### EXERCISE OBJECTIVE
Each line of the listing that includes the string "will" is to be identified and copied.

DATA FOR THIS EXERCISE below:

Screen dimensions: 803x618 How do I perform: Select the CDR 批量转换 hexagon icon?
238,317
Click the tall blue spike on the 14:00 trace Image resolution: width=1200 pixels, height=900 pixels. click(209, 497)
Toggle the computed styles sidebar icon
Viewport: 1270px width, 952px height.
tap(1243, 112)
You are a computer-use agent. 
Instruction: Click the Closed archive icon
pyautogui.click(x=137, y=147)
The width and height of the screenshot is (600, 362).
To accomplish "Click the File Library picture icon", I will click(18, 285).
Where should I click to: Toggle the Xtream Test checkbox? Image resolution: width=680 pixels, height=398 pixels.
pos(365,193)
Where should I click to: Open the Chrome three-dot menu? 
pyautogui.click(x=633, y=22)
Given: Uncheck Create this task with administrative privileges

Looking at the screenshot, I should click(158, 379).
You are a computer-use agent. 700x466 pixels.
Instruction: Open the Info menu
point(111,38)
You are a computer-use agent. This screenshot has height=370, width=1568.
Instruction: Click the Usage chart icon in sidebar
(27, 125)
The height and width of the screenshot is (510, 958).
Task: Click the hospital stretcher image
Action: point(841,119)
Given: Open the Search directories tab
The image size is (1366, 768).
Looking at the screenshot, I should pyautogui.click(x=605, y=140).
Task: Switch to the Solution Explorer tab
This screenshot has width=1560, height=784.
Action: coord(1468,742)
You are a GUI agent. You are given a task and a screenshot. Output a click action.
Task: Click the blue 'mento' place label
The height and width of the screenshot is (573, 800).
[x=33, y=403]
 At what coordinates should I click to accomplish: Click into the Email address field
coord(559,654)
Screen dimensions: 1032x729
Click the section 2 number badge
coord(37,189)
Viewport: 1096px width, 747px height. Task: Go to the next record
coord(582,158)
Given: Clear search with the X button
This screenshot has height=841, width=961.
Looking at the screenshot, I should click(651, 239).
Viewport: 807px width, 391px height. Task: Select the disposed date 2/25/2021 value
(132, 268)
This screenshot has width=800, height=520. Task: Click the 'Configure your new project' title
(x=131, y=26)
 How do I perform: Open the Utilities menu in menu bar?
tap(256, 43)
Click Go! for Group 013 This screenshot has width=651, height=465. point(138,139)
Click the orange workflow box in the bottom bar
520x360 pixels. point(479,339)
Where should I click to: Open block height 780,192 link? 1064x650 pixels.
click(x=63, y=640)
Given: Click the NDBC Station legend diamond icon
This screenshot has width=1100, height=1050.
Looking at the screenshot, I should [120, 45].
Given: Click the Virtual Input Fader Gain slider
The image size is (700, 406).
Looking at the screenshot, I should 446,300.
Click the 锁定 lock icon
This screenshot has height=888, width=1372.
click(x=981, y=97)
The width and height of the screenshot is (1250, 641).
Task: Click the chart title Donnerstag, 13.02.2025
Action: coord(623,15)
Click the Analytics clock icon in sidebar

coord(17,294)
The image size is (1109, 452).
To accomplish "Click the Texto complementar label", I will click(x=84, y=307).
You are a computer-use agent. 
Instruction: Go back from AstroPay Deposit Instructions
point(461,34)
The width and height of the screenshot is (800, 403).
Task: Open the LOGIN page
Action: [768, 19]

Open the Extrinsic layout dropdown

End of DATA FOR THIS EXERCISE.

### EXERCISE ANSWER
To accomplish "Click the File Library picture icon", I will click(18, 285).
To accomplish "Click the Texto complementar label", I will click(x=84, y=307).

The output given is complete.